=== Trecho do documento ===
____
E o ruído que mais se aproximava do circular, quer dizer, do
sem fim, era o ruído do carro de boi que não tem nem começo
nem fim.
Pompeu de Souza: Vou fazer apenas uma pergunta
a NPS. Eu tinha pensado também naquele problema do inferno, mas
o assunto foi amplamente tratado pelo Prof. Yulo e amplamente respondido
por NPS. Quem conhece a obra e arte de NPS verifica, no contato com
o autor, o quanto o criador é elucidado pelo espírito
crítico, pela lucidez crítica, pela vigilância crítica
e pela informação cultural. De forma que eu me dispenso
de tratar do assunto do inferno porque coincido inteiramente com o ponto
de vista de NPS e acho que nesse ponto ele seguiu rigorosamente Graciliano,
inclusive nas tomadas de câmera, que ilustrou a repetição
da palavra inferno pelo menino mais velho. A câmera mostra que
ele volta a falar na palavra que aprendeu, que a repete, à espera
que se transforme em coisas. A pobreza de vocabulário das personagens
de Vidas Secas é tão completa que elas não
conhecem nenhuma palavra destituída de sentido prático
e imediato, de nenhum conhecimento físico. Então, ele
esperava, convocava o inferno para que ele existisse, já que
o depoimento da mãe fora insatisfatório do ponto de vista
da realidade física do inferno. Então, a pergunta que
quero formular a NPS é outra. A seguinte: Por que ele explorou
tanto, tão demasiadamente, a dor física de Fabiano espancado
pelo Soldado Amarelo ? Ali me pareceu que havia uma certa contradição
entre o tipo bruto, o tipo grosso, o homem maltratado de todas as maneiras
pela vida, pela natureza, e o sofrimento tremendo só porque levou
algumas pancadas de sabre ! Por que geme tanto ? Não haverá
um certo exagero, uma certa demagogia da dor física ? Acho, em
suma, que a cena é uma pouco alongada demais e em contradição
com o tipo e os antecedentes de Fabiano. Acho – e já o disse
em reunião anterior deste seminário, quando, nós
conversamos sobre o assunto – que ele extrai um belíssimo rendimento
plástico de certas tomadas dessa cena e que nela o Fabiano lembra
algumas vezes certos Cristos, certos quadros do Cristo flagelado. Há
uma certa semelhança da flagelação de Fabiano com
a flagelação de cristo. Não sei se foi intencional.
____
=== Instruções das tarefas ===
• 1. Segundo o trecho do documento, qual era o ruído que mais se aproximava do circular?
• 2. Diga se cada afirmação concorda com o trecho do documento e cite as palavras exatas que decidem: (a) Pompeu de Souza diz que fará apenas uma pergunta a NPS. (b) Pompeu de Souza discorda do ponto de vista de NPS sobre o inferno. (c) Pompeu de Souza afirma que a semelhança com a flagelação de Cristo foi intencional.
Use somente o trecho do documento para responder.

=== Material coletado ===
____
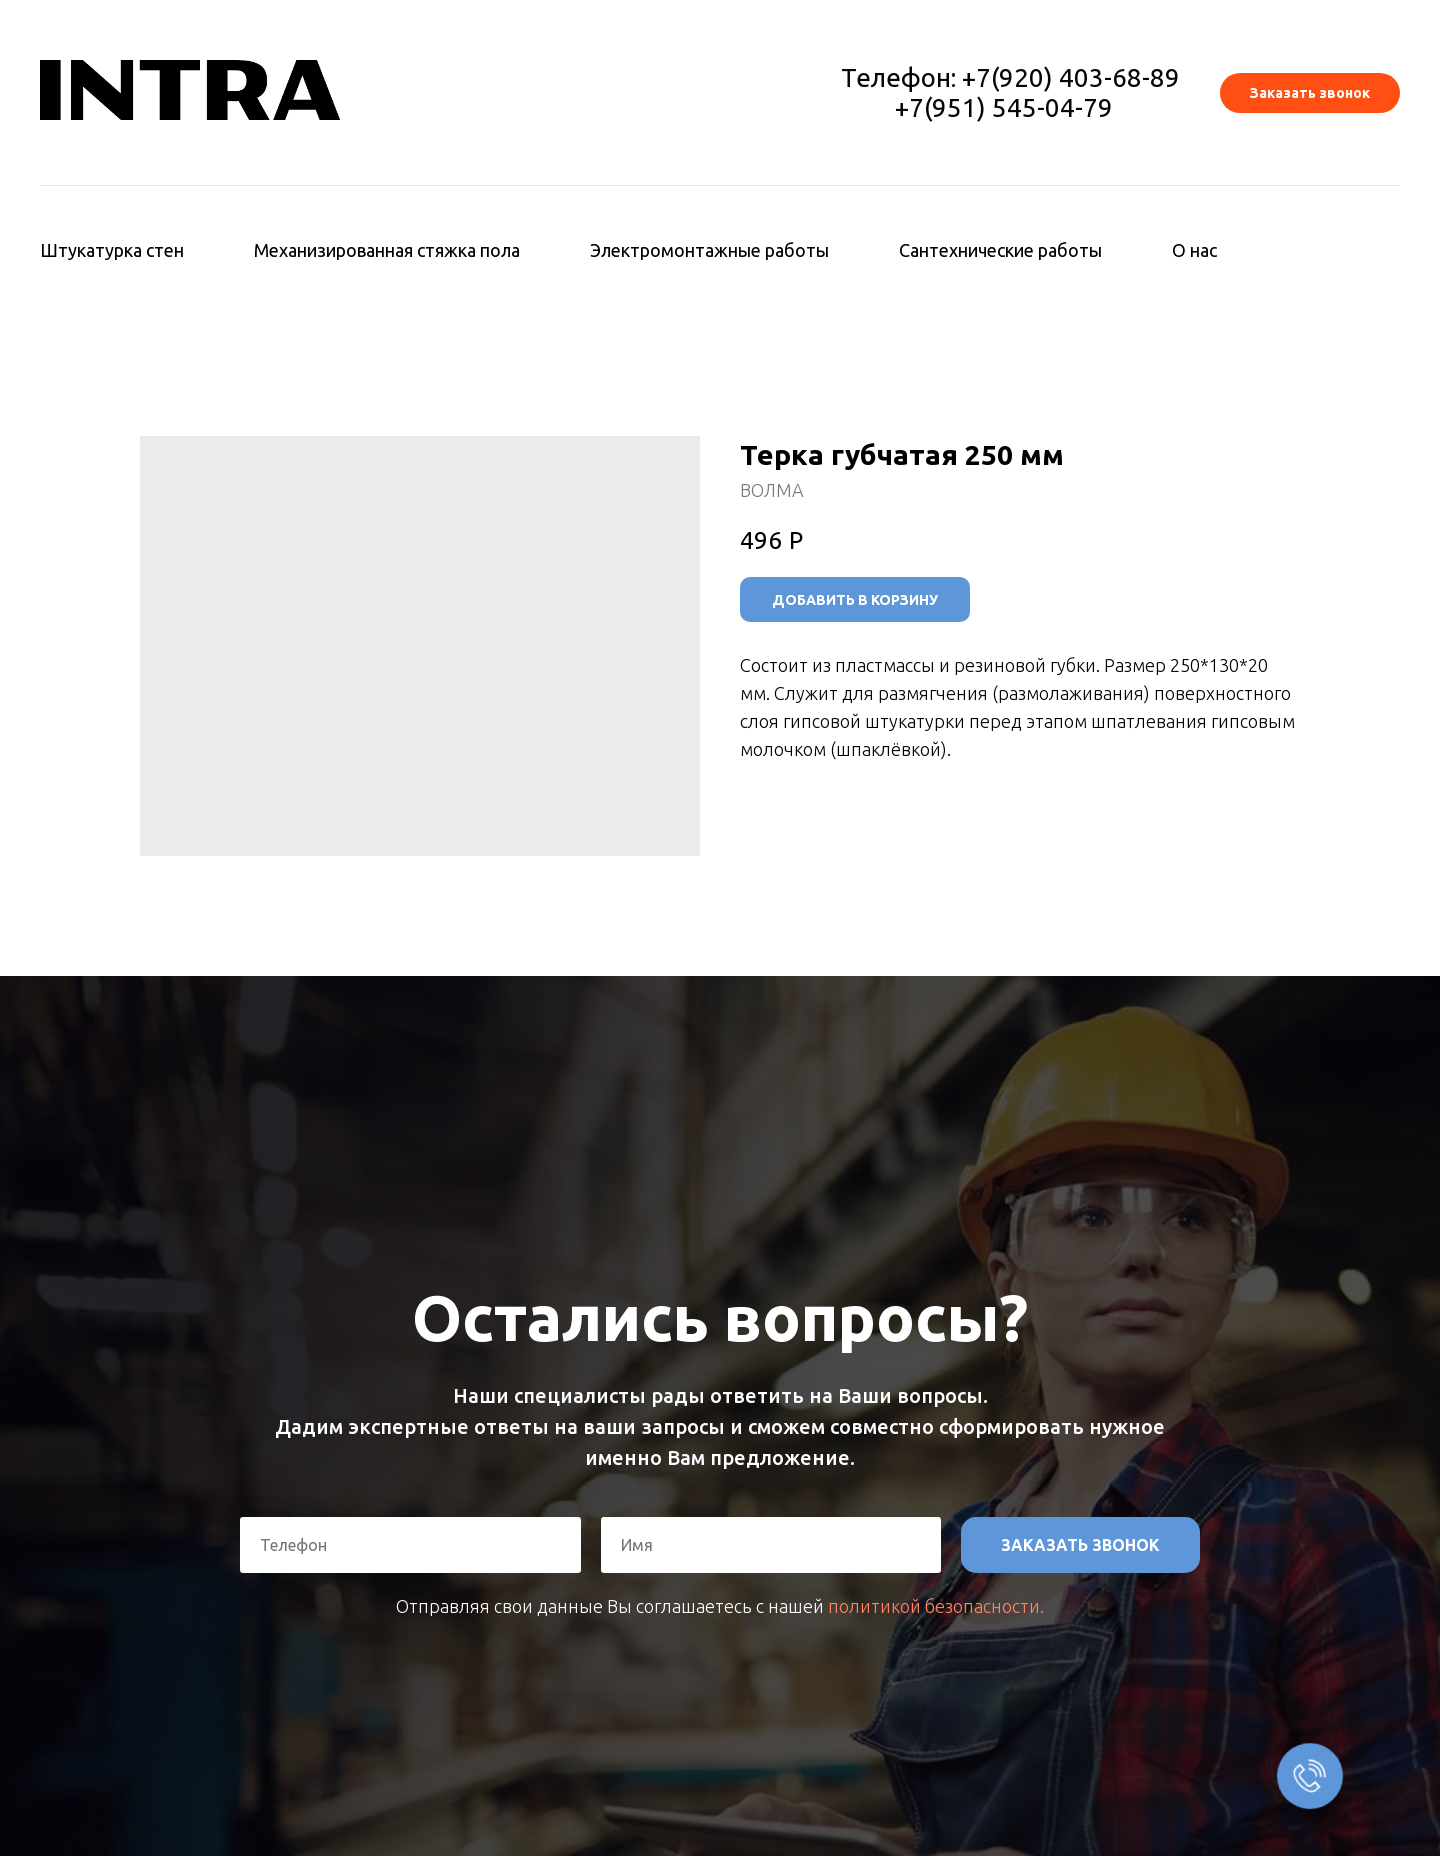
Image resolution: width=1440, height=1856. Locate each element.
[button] (1310, 93)
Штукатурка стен (112, 250)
____
=== Respostas das tarefas ===
• 1. O ruído do carro de boi.

• 2.
(a) Sim: "Vou fazer apenas uma pergunta a NPS."
(b) Não: "coincido inteiramente com o ponto de vista de NPS".
(c) Não: "Não sei se foi intencional."